Eddy bebió un sorbo de café y se quemó la lengua.

—Me dijo que usted marcó una parte del dinero y le pidió que lo vigilase.

Eddy esperó.

—Por lo visto, ayer aparecieron algunos billetes.

—Ya.

Tragó saliva. ¿Ayer?

—Es una situación un poco incómoda —dijo Bia—. Por eso el tendero me lo explicó a mí en vez de llamarle a usted. Espero que entienda lo que voy a decirle. No quiero darle una importancia que no tiene.

—Claro, claro.

—¿Conoce a la vieja Benally? ¿Elizabeth Benally?

—Sí, por supuesto, va a mi iglesia.

—Antes, cada verano llevaba sus ovejas a pastar a la mesa. Tenía una vieja cabaña cerca de Piute Spring. Las tierras no eran de su propiedad, por lo que no tenía ningún derecho sobre ellas, pero las había usado casi toda la vida. Cuando el gobierno tribal expropió la mesa para el proyecto Isabella, la señora Benally perdió los pastos y tuvo que vender las ovejas.

—Me sabe mal.

—Tampoco es que saliera perdiendo. Ya tiene más de setenta años, y le dieron una casa de protección oficial en Blue Gap, que no está nada mal. El problema es que con una casa así de repente te llegan facturas de electricidad, de agua… Me entiende, ¿verdad? Ella nunca había tenido que pagar una factura, y ahora que ya no tiene ovejas sus ingresos se reducen a la pensión del gobierno.

Eddy lo entendía.

—Pues bien, esta semana su nieta cumple diez años, y ayer la vieja Benally le compró una Gameboy en el almacén; se la envolvieron para regalo y todo. —El policía hizo una pausa, mirando fijamente a Eddy—. La pagó con los billetes marcados por usted.

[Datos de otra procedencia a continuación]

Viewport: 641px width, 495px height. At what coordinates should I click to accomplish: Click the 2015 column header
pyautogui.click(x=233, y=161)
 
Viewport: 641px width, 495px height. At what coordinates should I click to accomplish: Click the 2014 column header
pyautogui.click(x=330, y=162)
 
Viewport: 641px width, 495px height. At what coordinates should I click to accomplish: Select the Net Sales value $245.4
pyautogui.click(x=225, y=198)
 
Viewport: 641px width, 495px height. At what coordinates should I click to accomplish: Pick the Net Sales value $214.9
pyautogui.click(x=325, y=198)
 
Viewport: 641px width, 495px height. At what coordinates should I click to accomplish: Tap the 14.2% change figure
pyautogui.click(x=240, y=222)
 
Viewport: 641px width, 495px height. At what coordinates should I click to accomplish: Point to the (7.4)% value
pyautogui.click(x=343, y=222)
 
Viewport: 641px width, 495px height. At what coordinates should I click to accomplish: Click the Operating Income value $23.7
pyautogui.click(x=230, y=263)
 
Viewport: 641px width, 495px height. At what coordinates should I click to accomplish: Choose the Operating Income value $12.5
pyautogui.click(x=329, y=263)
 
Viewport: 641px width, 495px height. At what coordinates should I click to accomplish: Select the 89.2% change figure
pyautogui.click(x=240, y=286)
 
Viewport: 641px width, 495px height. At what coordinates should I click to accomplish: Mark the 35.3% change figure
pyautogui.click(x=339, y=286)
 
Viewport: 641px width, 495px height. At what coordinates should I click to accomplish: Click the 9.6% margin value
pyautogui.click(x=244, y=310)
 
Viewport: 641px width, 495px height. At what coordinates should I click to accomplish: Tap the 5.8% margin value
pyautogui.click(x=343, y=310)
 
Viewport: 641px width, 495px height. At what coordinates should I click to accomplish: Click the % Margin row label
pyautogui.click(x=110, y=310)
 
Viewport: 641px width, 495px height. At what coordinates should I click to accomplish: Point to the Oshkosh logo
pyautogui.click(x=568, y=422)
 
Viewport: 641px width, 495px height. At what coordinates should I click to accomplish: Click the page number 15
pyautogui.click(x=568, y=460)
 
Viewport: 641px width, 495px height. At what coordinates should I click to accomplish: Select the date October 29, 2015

Eddy se quedó mirando a Bia.

—Sí, es sorprendente, ya lo sé. —El teniente sacó un billetero del bolsillo de atrás. Su mano, grande y manchada de polvo, cogió un billete de cincuenta y lo empujó sobre la mesa—. No tiene sentido armar un escándalo.

Eddy no podía moverse.

Bia se levantó y se guardó el billetero.

—Si vuelve a pasar, dígamelo y cubriré las pérdidas. Repito que no tiene sentido que intervengan las fuerzas del orden. De hecho, ni tan siquiera estoy seguro de que la buena mujer esté en plena posesión de sus facultades.

Cogió el sombrero y volvió a encajárselo sobre la marca de sudor de su pelo gris.

—Gracias por su comprensión, pastor.

Se volvió, y cuando ya iba a marcharse se paró.

—Si ve a Lorenzo, llámeme, ¿de acuerdo?

—Desde luego, teniente.

El pastor Russ Eddy se quedó mirando al teniente Bia, que salió por la puerta, desapareció y reapareció a través de la ventana, dando zancadas por el patio justo encima de donde estaba enterrado el cadáver, levantando polvo con sus botas de vaquero.

Al posar la vista en el billete sucio de cincuenta dólares, sintió náuseas. Luego rabia, mucha rabia.